Poul Anderson, The High Crusade, CHAPTER IV.
The captured spaceship carries twice as many men as women and is bound to a place where the "blueskin" (Wersgorix) females are expected to be as unsightly as the males that were encountered and defeated. However:
"'How do you know they don't hold beautiful princesses in captivity that yearn for an honest English face?'
"'That's so, my lord. It could well be.'" (p. 32)
Beautiful princesses! It could well be! If this were a novel by ERB, then it would well be! Any ERBian planet bears both a race of recognizable aliens and also a human race with a beautiful princess for the hero to marry.
The High Crusade is not that kind of pastiche.

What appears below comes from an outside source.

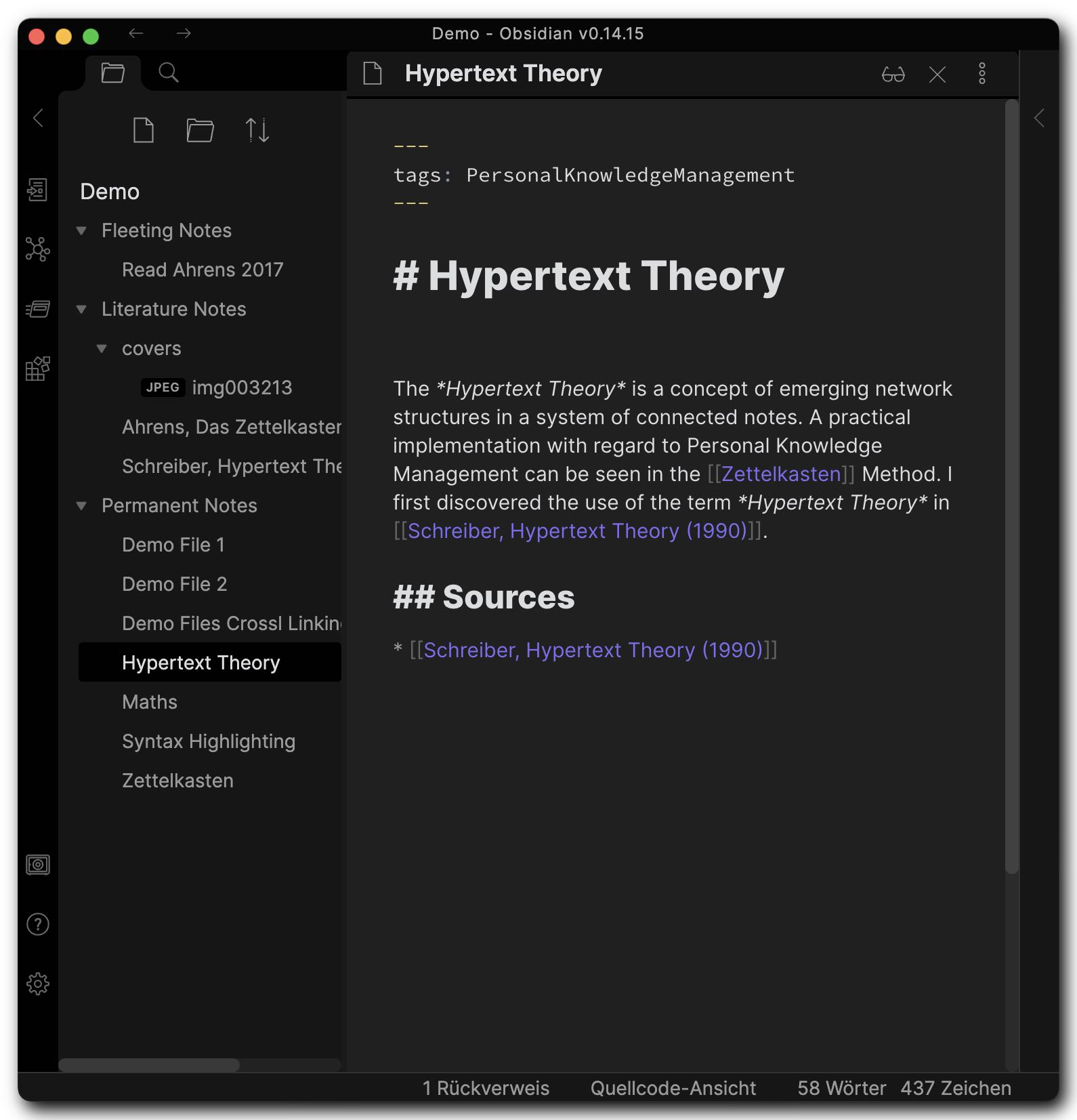Screen dimensions: 1077x1120
Task: Follow the Zettelkasten wiki link
Action: click(x=780, y=474)
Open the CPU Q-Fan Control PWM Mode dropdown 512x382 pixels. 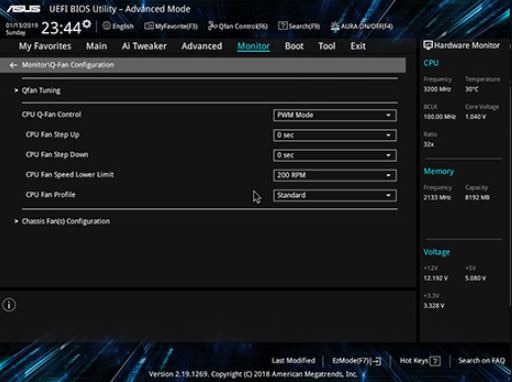tap(335, 115)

If it were, then Anderson would either accept human Martians etc as one of the premises or ingeniously rationalize the existence of such a race. For example, in Michael Moorcock's Martian Trilogy, the hero time travels to Mars at a time before the human race had migrated from there to here - and there is also a blue (not green) race that did not come to Earth.
1 comment:
Kaor, Paul!
And there's also Stirling's IN THE COURTS OF THE CRIMSON KINGS, the second of his two Lords of Creation books. Powerful aliens in the very remote past had terraformed Mars and transplanted hominids from Earth to Mars. And we do see beautiful princesses in that book!
IN THE COURTS OF THE CRIMSON KINGS is both rigorously thought out hard science fiction and deeply and affectionately influenced by ERB's Barsoom stories.